- Prone to flooding, Settler\'s Grove acts as a natural fire extinguisher.
In about 900 A.D., in the forests of what is now North Idaho, a cedar sprout poked through the ground near a small stream. Meanwhile, Danish Vikings sacked the city of London for what would be the last time, algebra was in its infancy and Russia had just been founded.
More than a millennium later, the same cedar is still standing.
Settler’s Ancient Cedar Grove, which is up the north fork of the Coeur d’Alene River, is one of three spots in the region offering a cool, shaded walk over groomed trails, and of the three, is easily the most accessible by car.
It’s awe-inspiring to be in the presence of a living organism that old. Diane Robbins of Star Valley, Wyo., visited Settler’s Grove in 2007 when she lived in Osburn, Idaho. The grandmother of five is back vacationing the historic mining area and included a trip to see the trees again with her grandkids.
“I just wanted them to learn a little about history,” she says.
These cedar trees have withstood the elements, fires, drought and the advancement of Western civilization. They’re not threatened by the logging industry anymore because the grove is federally protected.
Jason Jerman, a silviculturist (someone who specializes in the cultivation of forest trees) for the U.S. Forest Service in Coeur d’Alene, says a tree is defined as “ancient” when its trunk diameter exceeds 5 feet. Many of the trees in Settler’s Grove easily exceed that.
“Most of those trees are well over 500 years old,” Jerman says.
That was around the time of the Catholic Reformation, Columbus beginning his third voyage to the New World and Leonardo da Vinci beginning work on the Mona Lisa.
The largest tree in the grove has a diameter of about 9 feet, which Jerman estimates makes it about 1,200 years old.
Jerman says that accurately determining a cedar’s age is difficult because of a number of variables like weather patterns, the abundance of moisture and the environment where the tree starts out. If it’s surrounded by a lot of older trees, they will absorb more moisture from the ground, making it more difficult for the younger saplings. Once the older trees die or are removed, the younger ones get more nutrients and sunlight.
He adds that the large trees are more than 120 feet tall, but many are hollow due to fire or disease. Because of cedars’ resilience, the disease or damage only affects the tree for a while, until it grows over the affected area. On the outside, a solid surface with thick bark will grow; on the inside will be holes and cavities. As a result, it can be nearly impossible to get a good core sample, which shows the yearly growth rings throughout the life of the tree and provides the most accurate way of determining a tree’s age.
One factor working in this particular grove’s favor is that its environment is prone to flooding. “It’s sort of a natural fire extinguisher,” Jerman says.
On the other hand, snow does quite a number on the cedars. The grove is cluttered with the remains of trees that have toppled over as a result of accumulation. In many cases, root beds the size of a Chevy Suburban have been ripped out of the ground as a tree fell.
Settler’s Grove is easy to reach by car.

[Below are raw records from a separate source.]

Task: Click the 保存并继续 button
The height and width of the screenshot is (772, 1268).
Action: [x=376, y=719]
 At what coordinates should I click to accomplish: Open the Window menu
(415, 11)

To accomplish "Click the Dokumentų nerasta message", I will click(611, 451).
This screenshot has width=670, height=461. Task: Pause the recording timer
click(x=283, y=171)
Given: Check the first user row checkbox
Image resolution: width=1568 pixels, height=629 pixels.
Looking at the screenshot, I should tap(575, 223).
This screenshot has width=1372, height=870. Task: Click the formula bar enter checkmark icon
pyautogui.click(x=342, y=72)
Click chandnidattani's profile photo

Halfway between Prichard and Murray, Idaho, turn left and drive about 6 miles. The last 4 are a dirt road.
Aside from the fresh air and pleasant silence of the remote area, walking through the grove makes you think of what it would be like to be in the same spot, listening to the same trickle of the same small stream, for longer than any human could comprehend: before European settlers arrived in the Inland Northwest, before the Civil War, even before the American Revolution.
These trees have prevailed. They measure how brief a human life is, and prove what was already happening before anyone came along will continue long after someone born today has lived a full life.